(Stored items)

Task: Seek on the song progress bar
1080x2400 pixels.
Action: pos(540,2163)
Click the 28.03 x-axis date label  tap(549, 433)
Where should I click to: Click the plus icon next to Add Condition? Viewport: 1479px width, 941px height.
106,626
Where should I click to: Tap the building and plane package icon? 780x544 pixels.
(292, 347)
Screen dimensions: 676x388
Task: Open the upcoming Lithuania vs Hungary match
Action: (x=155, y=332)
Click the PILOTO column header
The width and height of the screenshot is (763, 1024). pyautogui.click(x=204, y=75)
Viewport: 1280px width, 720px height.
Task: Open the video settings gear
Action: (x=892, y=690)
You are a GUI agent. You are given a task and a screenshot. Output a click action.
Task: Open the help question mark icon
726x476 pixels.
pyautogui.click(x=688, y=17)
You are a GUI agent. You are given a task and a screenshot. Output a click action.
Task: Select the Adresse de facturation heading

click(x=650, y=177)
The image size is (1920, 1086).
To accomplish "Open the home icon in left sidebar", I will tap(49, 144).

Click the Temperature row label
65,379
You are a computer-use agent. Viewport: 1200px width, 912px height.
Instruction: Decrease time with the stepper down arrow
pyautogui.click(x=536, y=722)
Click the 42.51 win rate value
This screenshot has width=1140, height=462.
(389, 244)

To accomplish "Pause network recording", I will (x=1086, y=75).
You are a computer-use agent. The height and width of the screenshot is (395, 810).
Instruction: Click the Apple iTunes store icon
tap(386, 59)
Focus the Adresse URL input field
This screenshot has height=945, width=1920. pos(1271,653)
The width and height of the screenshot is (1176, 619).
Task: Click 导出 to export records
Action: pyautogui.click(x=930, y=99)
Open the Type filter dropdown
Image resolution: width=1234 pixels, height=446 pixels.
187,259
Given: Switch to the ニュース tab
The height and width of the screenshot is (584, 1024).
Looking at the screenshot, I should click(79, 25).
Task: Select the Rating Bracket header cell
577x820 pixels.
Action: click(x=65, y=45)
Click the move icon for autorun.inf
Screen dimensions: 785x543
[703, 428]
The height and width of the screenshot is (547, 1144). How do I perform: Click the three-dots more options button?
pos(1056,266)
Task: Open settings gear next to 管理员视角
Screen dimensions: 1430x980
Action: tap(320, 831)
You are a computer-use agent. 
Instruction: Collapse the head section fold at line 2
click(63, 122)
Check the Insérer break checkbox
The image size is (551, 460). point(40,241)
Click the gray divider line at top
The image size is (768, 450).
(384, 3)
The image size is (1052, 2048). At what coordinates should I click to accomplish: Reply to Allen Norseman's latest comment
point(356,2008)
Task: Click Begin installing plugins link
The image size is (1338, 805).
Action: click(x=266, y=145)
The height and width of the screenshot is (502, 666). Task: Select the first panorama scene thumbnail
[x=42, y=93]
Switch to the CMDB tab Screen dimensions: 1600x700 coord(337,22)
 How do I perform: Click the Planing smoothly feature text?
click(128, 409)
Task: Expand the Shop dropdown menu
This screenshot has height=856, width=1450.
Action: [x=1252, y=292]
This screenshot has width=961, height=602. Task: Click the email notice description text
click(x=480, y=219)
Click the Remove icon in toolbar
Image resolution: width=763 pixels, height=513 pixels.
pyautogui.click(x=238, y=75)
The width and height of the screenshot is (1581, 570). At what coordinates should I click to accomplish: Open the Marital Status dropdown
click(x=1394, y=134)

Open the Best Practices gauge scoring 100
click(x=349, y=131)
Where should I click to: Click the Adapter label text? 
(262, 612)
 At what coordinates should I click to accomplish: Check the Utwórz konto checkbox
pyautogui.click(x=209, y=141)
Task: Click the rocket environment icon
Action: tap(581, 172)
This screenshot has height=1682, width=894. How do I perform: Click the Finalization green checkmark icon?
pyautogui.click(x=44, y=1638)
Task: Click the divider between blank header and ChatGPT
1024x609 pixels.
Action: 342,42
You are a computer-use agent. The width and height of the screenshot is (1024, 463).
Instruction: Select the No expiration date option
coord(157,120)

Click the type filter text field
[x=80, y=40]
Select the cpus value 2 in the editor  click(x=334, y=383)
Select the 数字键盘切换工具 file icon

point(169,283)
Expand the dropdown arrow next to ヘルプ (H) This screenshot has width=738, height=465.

**Instructions to follow:** Word for word, repeat every record.

**Solution to the exercise:**
Task: Seek on the song progress bar
1080x2400 pixels.
Action: pos(540,2163)
Click the 28.03 x-axis date label  tap(549, 433)
Where should I click to: Click the plus icon next to Add Condition? Viewport: 1479px width, 941px height.
106,626
Where should I click to: Tap the building and plane package icon? 780x544 pixels.
(292, 347)
Screen dimensions: 676x388
Task: Open the upcoming Lithuania vs Hungary match
Action: (x=155, y=332)
Click the PILOTO column header
The width and height of the screenshot is (763, 1024). pyautogui.click(x=204, y=75)
Viewport: 1280px width, 720px height.
Task: Open the video settings gear
Action: (x=892, y=690)
You are a GUI agent. You are given a task and a screenshot. Output a click action.
Task: Open the help question mark icon
726x476 pixels.
pyautogui.click(x=688, y=17)
You are a GUI agent. You are given a task and a screenshot. Output a click action.
Task: Select the Adresse de facturation heading

click(x=650, y=177)
The image size is (1920, 1086).
To accomplish "Open the home icon in left sidebar", I will tap(49, 144).

Click the Temperature row label
65,379
You are a computer-use agent. Viewport: 1200px width, 912px height.
Instruction: Decrease time with the stepper down arrow
pyautogui.click(x=536, y=722)
Click the 42.51 win rate value
This screenshot has width=1140, height=462.
(389, 244)

To accomplish "Pause network recording", I will (x=1086, y=75).
You are a computer-use agent. The height and width of the screenshot is (395, 810).
Instruction: Click the Apple iTunes store icon
tap(386, 59)
Focus the Adresse URL input field
This screenshot has height=945, width=1920. pos(1271,653)
The width and height of the screenshot is (1176, 619).
Task: Click 导出 to export records
Action: pyautogui.click(x=930, y=99)
Open the Type filter dropdown
Image resolution: width=1234 pixels, height=446 pixels.
187,259
Given: Switch to the ニュース tab
The height and width of the screenshot is (584, 1024).
Looking at the screenshot, I should click(79, 25).
Task: Select the Rating Bracket header cell
577x820 pixels.
Action: click(x=65, y=45)
Click the move icon for autorun.inf
Screen dimensions: 785x543
[703, 428]
The height and width of the screenshot is (547, 1144). How do I perform: Click the three-dots more options button?
pos(1056,266)
Task: Open settings gear next to 管理员视角
Screen dimensions: 1430x980
Action: tap(320, 831)
You are a computer-use agent. 
Instruction: Collapse the head section fold at line 2
click(63, 122)
Check the Insérer break checkbox
The image size is (551, 460). point(40,241)
Click the gray divider line at top
The image size is (768, 450).
(384, 3)
The image size is (1052, 2048). At what coordinates should I click to accomplish: Reply to Allen Norseman's latest comment
point(356,2008)
Task: Click Begin installing plugins link
The image size is (1338, 805).
Action: click(x=266, y=145)
The height and width of the screenshot is (502, 666). Task: Select the first panorama scene thumbnail
[x=42, y=93]
Switch to the CMDB tab Screen dimensions: 1600x700 coord(337,22)
 How do I perform: Click the Planing smoothly feature text?
click(128, 409)
Task: Expand the Shop dropdown menu
This screenshot has height=856, width=1450.
Action: [x=1252, y=292]
This screenshot has width=961, height=602. Task: Click the email notice description text
click(x=480, y=219)
Click the Remove icon in toolbar
Image resolution: width=763 pixels, height=513 pixels.
pyautogui.click(x=238, y=75)
The width and height of the screenshot is (1581, 570). At what coordinates should I click to accomplish: Open the Marital Status dropdown
click(x=1394, y=134)

Open the Best Practices gauge scoring 100
click(x=349, y=131)
Where should I click to: Click the Adapter label text? 
(262, 612)
 At what coordinates should I click to accomplish: Check the Utwórz konto checkbox
pyautogui.click(x=209, y=141)
Task: Click the rocket environment icon
Action: tap(581, 172)
This screenshot has height=1682, width=894. How do I perform: Click the Finalization green checkmark icon?
pyautogui.click(x=44, y=1638)
Task: Click the divider between blank header and ChatGPT
1024x609 pixels.
Action: 342,42
You are a computer-use agent. The width and height of the screenshot is (1024, 463).
Instruction: Select the No expiration date option
coord(157,120)

Click the type filter text field
[x=80, y=40]
Select the cpus value 2 in the editor  click(x=334, y=383)
Select the 数字键盘切换工具 file icon

point(169,283)
Expand the dropdown arrow next to ヘルプ (H) This screenshot has width=738, height=465.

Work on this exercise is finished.